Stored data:
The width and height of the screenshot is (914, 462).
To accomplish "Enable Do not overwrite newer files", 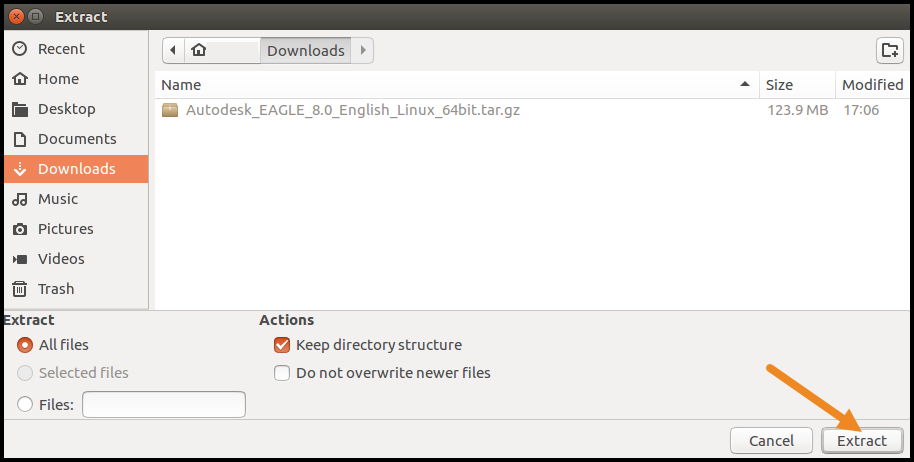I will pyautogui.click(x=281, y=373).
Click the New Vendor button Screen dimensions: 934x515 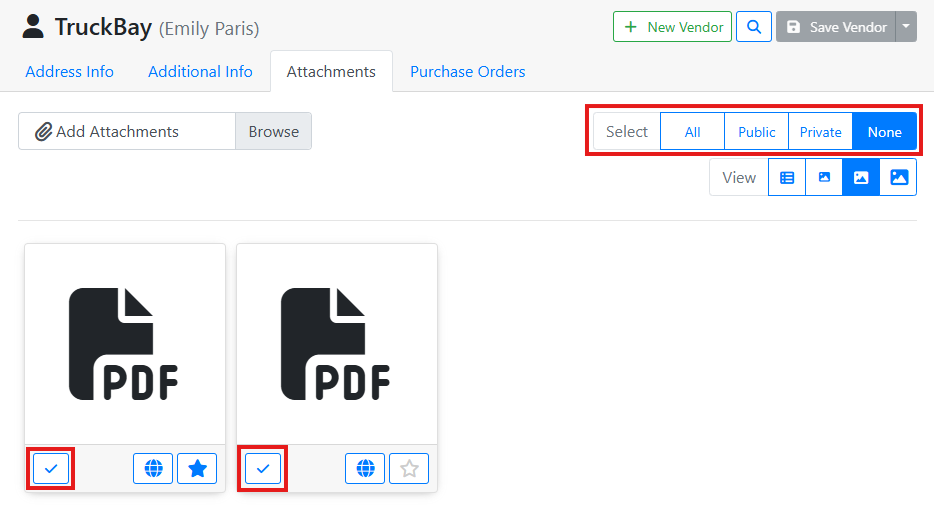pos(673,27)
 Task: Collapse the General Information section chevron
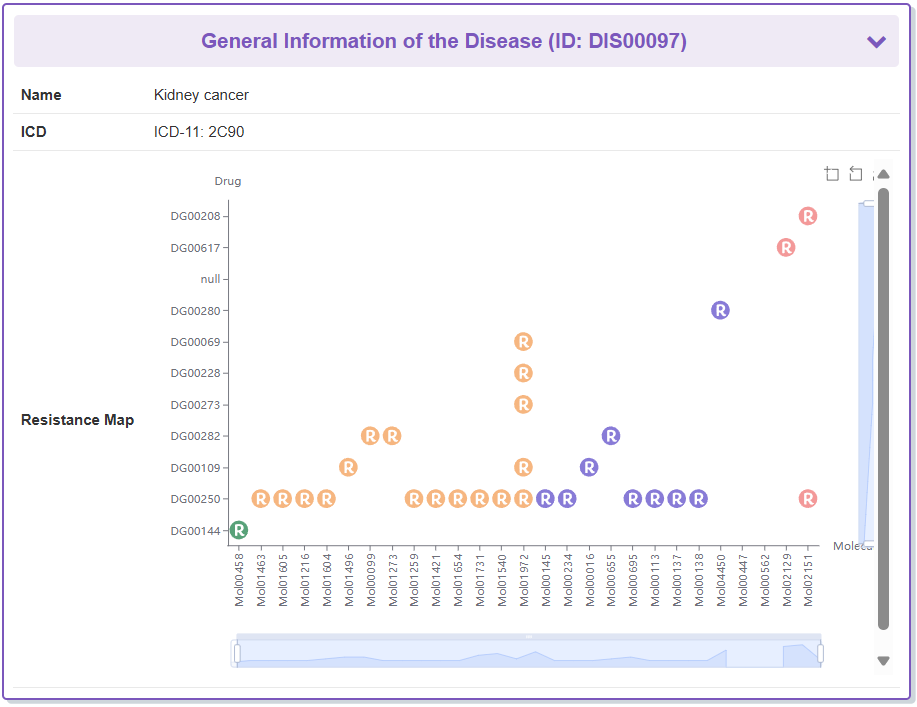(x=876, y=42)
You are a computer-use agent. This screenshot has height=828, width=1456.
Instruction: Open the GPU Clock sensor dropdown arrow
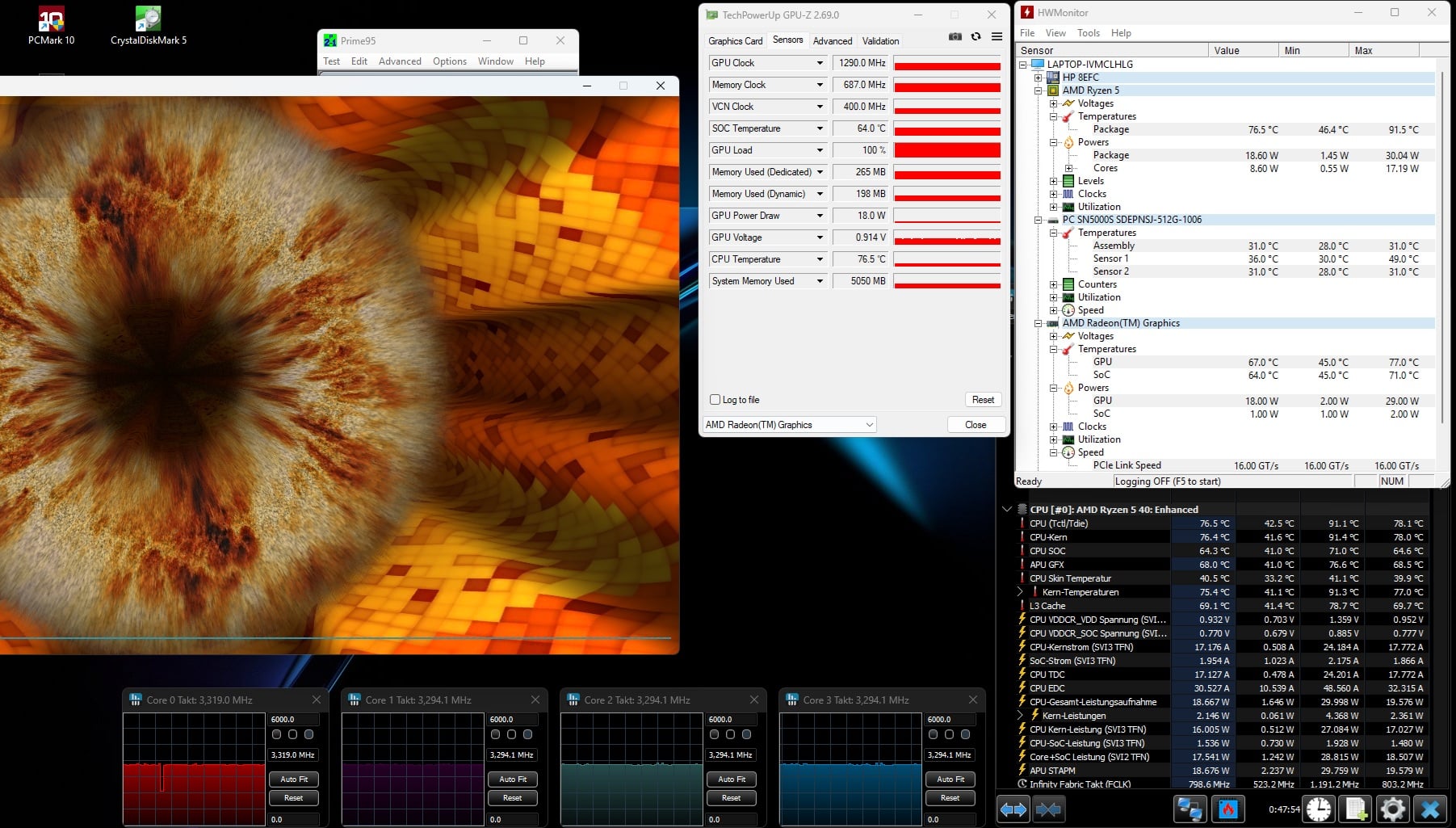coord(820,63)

--- Task description ---
Copy the lines that hold the word "screenshot". Take them from the records above.

--- Solution ---
The width and height of the screenshot is (914, 462).
You are a computer-use agent. This screenshot has height=828, width=1456.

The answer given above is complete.